• **Text block**:
● ● ● ● ●
A new source of free information is online hunting forums. On the larger sites, there’s a good chance that someone has hunted the unit you are interested in and is willing to share advice and pictures of the area. Once again, if they are giving you information in a public forum, they are also giving that information out to the whole world. Search engines will often pick up older forum topics, and you can find people whose brains you can pick via private messages if you’d rather keep your area of interest a secret.
Will it snow in the high country? Is it going to rain? How hot has it been? Is the area in a drought? Weather is one of the most fretted about aspects of a hunt, and there are information sources to answer most of your questions. The National Weather Service
(NWS) is useful for looking at forecasts and recent histories. NWS also gives a point forecast so you can see adjust the forecast to the mountains outside of the town you are interested in.
Other useful tools are the National Interagency Fire Center and the Natural Resources Conservation Service Snotel sites. NRCS Snotel is especially useful for timing a late season hunt. Many units have month-long late cow seasons due to the variability of the weather. If there isn’t enough snow to drive the elk down into accessible hunting areas, you may be wasting your time. Since we know it takes 16 inches of snow to force elk into their wintering grounds (from past elk research), you can use the NRCS Snotel information from the mountain nearest where you plan to hunt to see if there is sufficient snow to force elk down lower. You can also use it to help determine the elevations you should be hunting at before you arrive. The National Interagency Fire Center is a site I watch throughout the summer.
Fire perimeter maps are downloadable in Google Earth format. They can help you figure out why there are no elk in your old spot and can help you pinpoint areas with fresh new grass growth. Using weather research to keep an eye on drought information can help determine whether you need to be hunting closer to permanent water, or whether all the intermittent streams in your area will be running.
This is often referred to as the Information Age, and there is certainly no lack of information available to a prospective Colorado elk hunter. The amount of information can be daunting if you don’t know how to put it work for you. By having a plan, setting your search parameters, and knowing how to interpret the information available at your fingertips, the modern elk hunter can use technology to assist in their planning. There are many more resources available than I have covered but I hope I have given you a glimpse into many of the possibilities that exist and how to apply some of these tools to assist you in the coming season. Good luck and go get some graph paper.
Note: Colorado Parks and Wildlife does not specifically endorse any of the vendors, outfitters or websites mentioned in this article. They are provided as examples of the resource information available to the public.
● ● ● ● ●
• **Excerpted data**:
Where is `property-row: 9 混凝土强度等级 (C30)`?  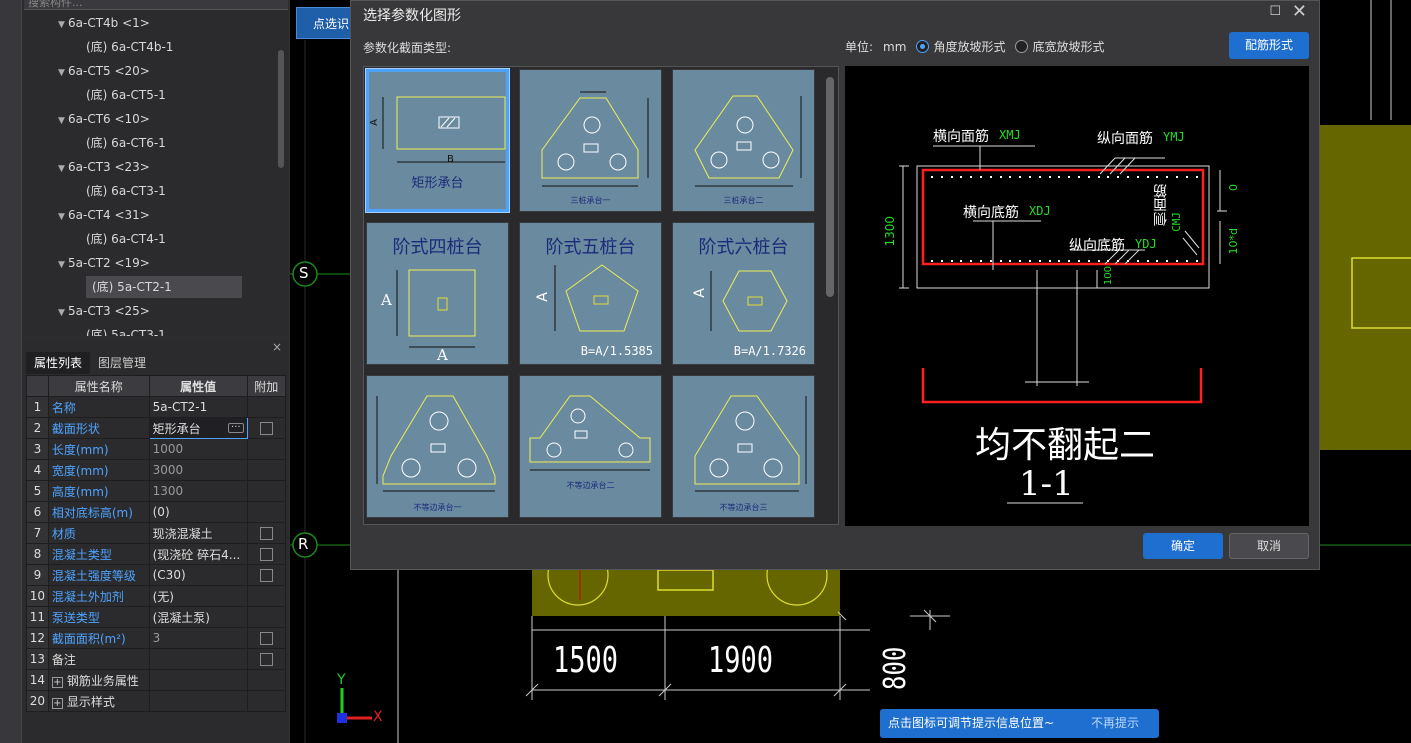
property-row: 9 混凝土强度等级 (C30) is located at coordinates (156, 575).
● ● ● ● ●
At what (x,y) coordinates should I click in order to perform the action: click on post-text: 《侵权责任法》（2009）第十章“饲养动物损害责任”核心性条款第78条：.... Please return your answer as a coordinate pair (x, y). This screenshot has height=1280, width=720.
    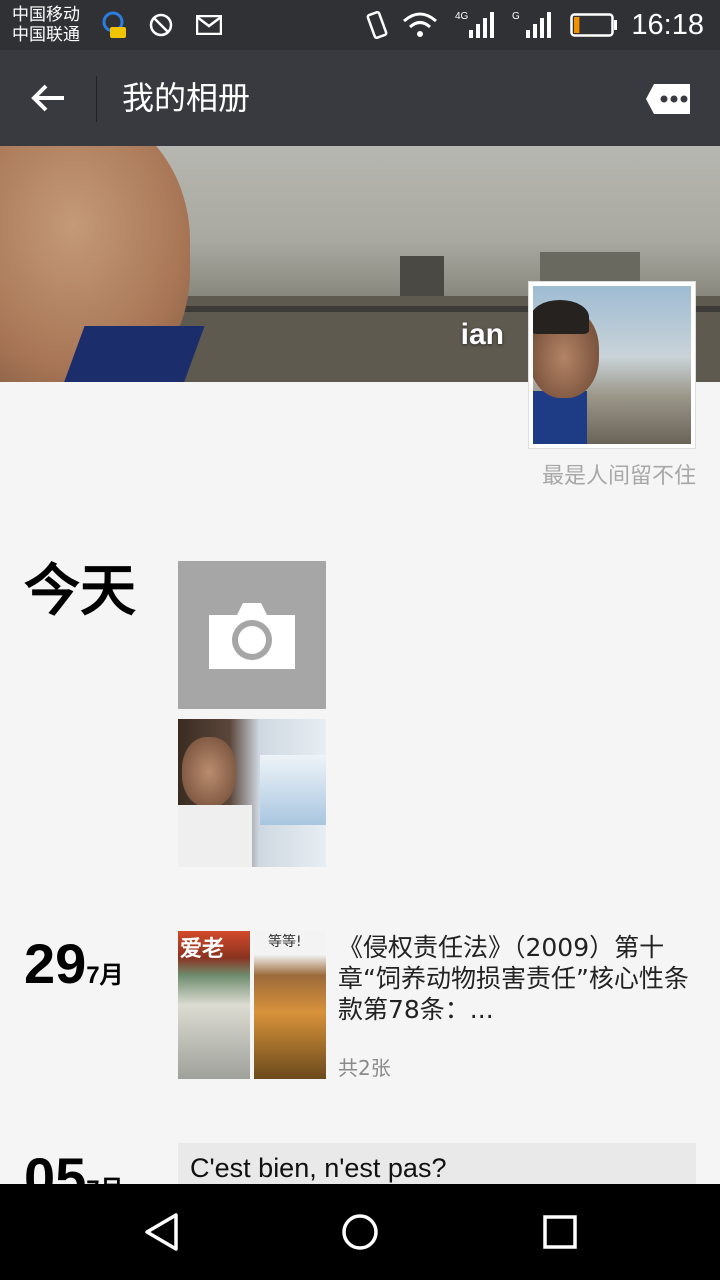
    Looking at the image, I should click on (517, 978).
● ● ● ● ●
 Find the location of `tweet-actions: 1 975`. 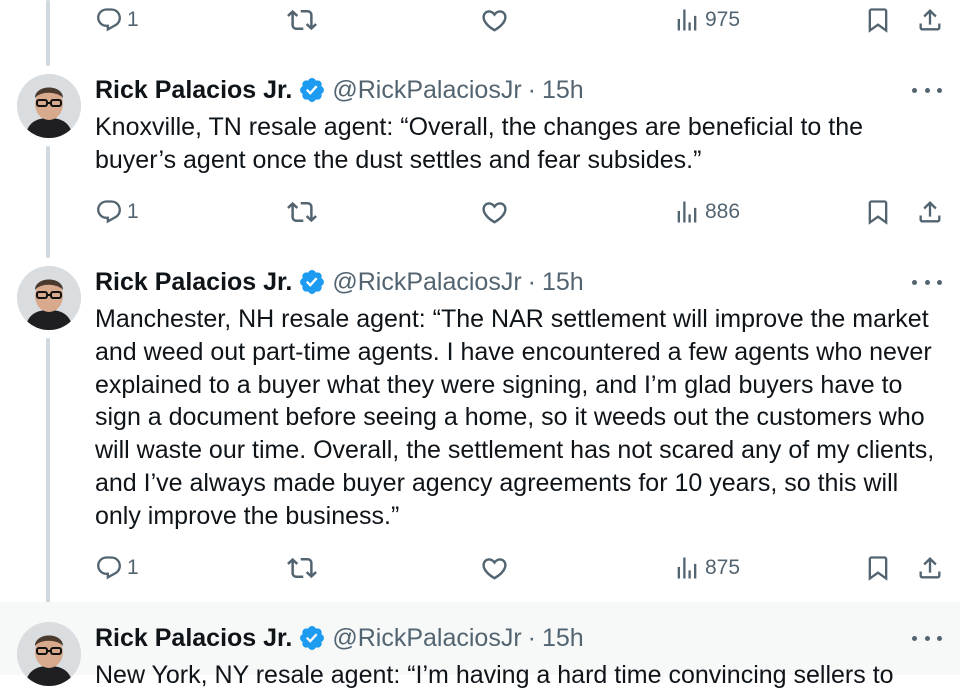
● ● ● ● ●
• **What you need to do**:
A - According to the elk hunting article, how many inches of snow does it take to force elk into their wintering grounds?
B - Write out the elk hunting article from "Fire perimeter maps" to "will be running.", word for word.
None of the lines are needed here.

• **Expected results**:
A - 16 inches

B -
Fire perimeter maps are downloadable in Google Earth format. They can help you figure out why there are no elk in your old spot and can help you pinpoint areas with fresh new grass growth. Using weather research to keep an eye on drought information can help determine whether you need to be hunting closer to permanent water, or whether all the intermittent streams in your area will be running.